5 ways firefighters can reduce their risk for cancer
Firefighters must take it upon themselves to reduce their exposure to cancer-causing agents
By Keith Collins, alumni, Fire Science Management, American Military University
Cancer among firefighters is a danger all those in the fire service must be continuously conscious of. Research by the International Association of Firefighters found that cancer is a leading cause of death amongst career firefighters with more than 60 percent of firefighters dying from cancer.
[Related: Fight Cancer at Your Fire Department]
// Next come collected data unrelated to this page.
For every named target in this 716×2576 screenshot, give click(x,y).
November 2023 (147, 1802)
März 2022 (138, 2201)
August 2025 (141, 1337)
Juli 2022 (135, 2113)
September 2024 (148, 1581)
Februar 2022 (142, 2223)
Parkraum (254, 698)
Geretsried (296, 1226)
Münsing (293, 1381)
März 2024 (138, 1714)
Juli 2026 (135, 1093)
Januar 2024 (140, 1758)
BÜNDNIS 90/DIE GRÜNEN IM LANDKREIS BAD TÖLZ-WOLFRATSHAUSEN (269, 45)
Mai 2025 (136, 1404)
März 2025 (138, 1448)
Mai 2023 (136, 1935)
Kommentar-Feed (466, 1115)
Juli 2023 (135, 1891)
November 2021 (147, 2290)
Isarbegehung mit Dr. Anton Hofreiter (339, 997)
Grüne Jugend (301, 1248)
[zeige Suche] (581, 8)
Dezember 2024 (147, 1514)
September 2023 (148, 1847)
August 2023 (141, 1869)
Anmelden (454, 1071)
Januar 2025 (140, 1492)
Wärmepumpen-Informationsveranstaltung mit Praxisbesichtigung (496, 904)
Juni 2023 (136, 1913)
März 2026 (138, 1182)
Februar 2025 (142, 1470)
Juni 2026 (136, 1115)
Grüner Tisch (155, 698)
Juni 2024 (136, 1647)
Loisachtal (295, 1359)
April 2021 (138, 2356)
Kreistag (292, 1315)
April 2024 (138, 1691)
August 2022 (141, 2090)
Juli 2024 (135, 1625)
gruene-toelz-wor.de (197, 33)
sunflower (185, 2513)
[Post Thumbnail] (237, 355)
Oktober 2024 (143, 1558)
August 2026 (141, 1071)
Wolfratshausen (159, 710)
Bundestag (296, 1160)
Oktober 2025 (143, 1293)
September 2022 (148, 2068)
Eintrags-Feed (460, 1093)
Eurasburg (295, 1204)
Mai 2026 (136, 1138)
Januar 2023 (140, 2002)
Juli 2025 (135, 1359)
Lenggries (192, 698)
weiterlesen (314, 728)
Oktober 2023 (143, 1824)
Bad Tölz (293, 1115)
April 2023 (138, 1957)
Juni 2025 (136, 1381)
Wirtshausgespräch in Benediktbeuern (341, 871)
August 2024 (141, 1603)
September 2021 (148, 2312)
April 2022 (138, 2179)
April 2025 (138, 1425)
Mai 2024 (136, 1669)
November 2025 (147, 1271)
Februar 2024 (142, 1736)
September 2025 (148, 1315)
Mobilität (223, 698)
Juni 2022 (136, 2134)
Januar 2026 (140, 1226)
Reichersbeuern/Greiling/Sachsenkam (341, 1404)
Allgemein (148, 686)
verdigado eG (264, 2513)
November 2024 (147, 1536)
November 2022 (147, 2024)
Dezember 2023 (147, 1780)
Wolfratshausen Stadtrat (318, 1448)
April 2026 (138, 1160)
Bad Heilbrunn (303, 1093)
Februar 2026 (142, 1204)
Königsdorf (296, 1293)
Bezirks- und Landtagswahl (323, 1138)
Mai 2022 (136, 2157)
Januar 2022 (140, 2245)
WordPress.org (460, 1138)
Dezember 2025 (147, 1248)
Firefighters must take it upon themselves to reduce their exposure to cancer-causing agents. During my 12 years in the fire service, the biggest hurdle I’ve seen in minimizing cancer is what I call the “cool” factor. This sounds lame, I know, but in every firehouse across America there are guys and gals who like to keep their gear dirty to show that they did work. Some firefighters keep gear dirty as a memento of their accomplishment. Part of this response is due to pressures from other firefighters. If a firefighter goes on the fire ground with a bright canary yellow shirt on, most guys on the fire line will think (and treat) that person like a newbie, a wildfire greenhorn. Not washing gear, however, means firefighters are continuing to expose themselves to carcinogens found in many of the common materials in fires.
When firefighters sweat, it opens up their pores allowing the soot, ash, and chemical residue left on gear to continually enter the blood stream. This practice must end – there must be a shift in the mentality. Firefighters must be taught to be diligent about cleaning their gear, each and every time they’re called to a fire.